Two attackers killed in Paris were Frenchmen who lived in Brussels: prosecutor
Two assailants who died in the Paris attacks were Frenchmen who had lived in Brussels, Belgian prosecutors said Sunday.
The Belgian authorities are holding seven people for questioning in connection with the attacks, and investigators have found that two cars used in the operation were rented in Belgium, they added.
“It appears that two French nationals, who lived in Brussels …, were identified as among the attackers who died on the spot,” the federal prosecutor’s office said in a statement.
“In addition, two cars registered in Belgium were found in Paris, one near the Bataclan and the other near Pere Lachaise,” the statement said.
The Bataclan concert hall is where 89 people were killed, while Pere Lachaise, known for the cemetery where leading literary and other figures are buried, is nearby.
“The investigation shows that the two vehicles were rented at the beginning of the week in the Brussels area,” the statement added.
It said that a total of seven people had been detained for questioning.
“Some of them may be put before an investigating magistrate in the next few hours,” it added.
It was previously announced that police made several arrests when they carried out raids Saturday in the poor immigrant Brussels neighbourhood of Molenbeek, which has been linked to past terror plots.

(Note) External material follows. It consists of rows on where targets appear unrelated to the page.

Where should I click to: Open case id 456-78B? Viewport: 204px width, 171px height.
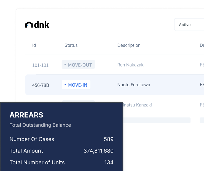(x=41, y=85)
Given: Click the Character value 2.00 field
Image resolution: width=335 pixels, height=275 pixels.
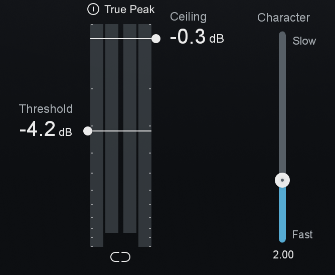Looking at the screenshot, I should point(283,255).
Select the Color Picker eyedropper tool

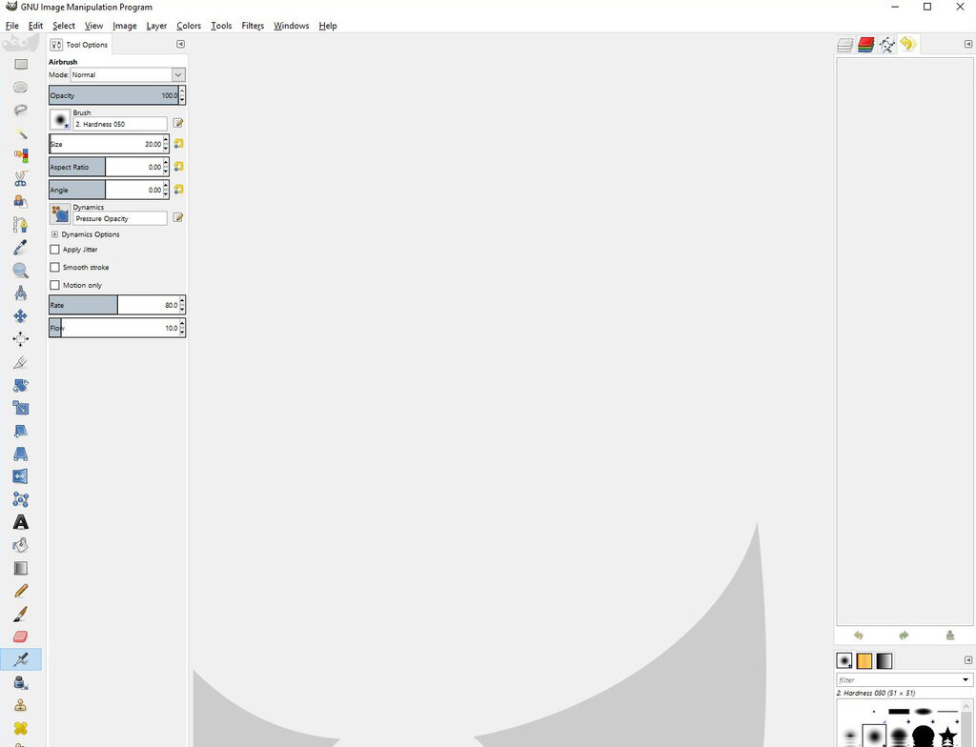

The prosecutors did not confirm whether all of the seven were arrested in Molenbeek.
Belgian Justice Minister Koen Geens said Saturday that the arrests in Molenbeek “can be seen in connection with a grey Polo car rented in Belgium” found near the Bataclan.
At least 129 people were killed and more than 350 injured in coordinated attacks that targeted the Bataclan, restaurants and the Stade de France stadium.